#### Supplied records
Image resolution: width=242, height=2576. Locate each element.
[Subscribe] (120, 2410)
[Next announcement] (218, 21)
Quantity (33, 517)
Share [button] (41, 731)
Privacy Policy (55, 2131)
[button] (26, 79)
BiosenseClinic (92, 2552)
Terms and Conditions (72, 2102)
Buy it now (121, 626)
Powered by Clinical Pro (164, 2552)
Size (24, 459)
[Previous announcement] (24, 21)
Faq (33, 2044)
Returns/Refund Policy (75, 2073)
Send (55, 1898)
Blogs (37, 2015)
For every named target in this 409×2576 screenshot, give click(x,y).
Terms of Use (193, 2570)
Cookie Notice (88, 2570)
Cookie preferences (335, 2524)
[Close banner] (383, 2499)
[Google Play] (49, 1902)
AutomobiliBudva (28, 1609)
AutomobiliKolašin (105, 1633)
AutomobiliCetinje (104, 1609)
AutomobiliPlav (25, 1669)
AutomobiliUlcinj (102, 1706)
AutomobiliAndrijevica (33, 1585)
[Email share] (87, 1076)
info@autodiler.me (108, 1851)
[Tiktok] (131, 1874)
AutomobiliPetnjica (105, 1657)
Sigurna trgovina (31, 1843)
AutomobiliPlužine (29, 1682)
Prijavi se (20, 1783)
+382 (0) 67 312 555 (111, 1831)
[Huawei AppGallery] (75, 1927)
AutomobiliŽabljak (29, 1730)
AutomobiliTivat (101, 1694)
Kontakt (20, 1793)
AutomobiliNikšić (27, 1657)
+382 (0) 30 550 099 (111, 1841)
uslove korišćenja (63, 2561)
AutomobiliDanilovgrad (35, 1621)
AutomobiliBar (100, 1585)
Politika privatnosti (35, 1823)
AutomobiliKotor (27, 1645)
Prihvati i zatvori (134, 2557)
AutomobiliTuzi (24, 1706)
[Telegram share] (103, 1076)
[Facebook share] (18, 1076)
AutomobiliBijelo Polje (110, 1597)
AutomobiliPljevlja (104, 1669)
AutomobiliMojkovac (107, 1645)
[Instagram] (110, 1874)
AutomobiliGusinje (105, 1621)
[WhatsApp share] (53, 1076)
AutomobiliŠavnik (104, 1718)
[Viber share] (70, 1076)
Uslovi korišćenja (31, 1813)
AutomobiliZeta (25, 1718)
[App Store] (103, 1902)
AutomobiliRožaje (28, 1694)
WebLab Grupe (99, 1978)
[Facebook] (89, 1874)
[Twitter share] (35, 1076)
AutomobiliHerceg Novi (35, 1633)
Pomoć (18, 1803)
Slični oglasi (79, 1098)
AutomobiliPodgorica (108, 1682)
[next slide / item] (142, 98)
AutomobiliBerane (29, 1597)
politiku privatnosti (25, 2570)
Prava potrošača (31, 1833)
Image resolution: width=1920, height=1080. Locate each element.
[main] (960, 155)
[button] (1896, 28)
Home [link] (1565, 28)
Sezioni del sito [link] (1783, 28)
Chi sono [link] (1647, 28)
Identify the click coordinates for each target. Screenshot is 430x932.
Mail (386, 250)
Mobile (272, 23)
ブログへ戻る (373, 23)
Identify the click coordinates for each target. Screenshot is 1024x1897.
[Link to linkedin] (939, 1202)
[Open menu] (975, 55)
########
- Problem to work on
Return each line of the records above in which the word "Identify" occurs.

- Response area
Identify the click coordinates for each target. Screenshot is 430x932.
Identify the click coordinates for each target. Screenshot is 1024x1897.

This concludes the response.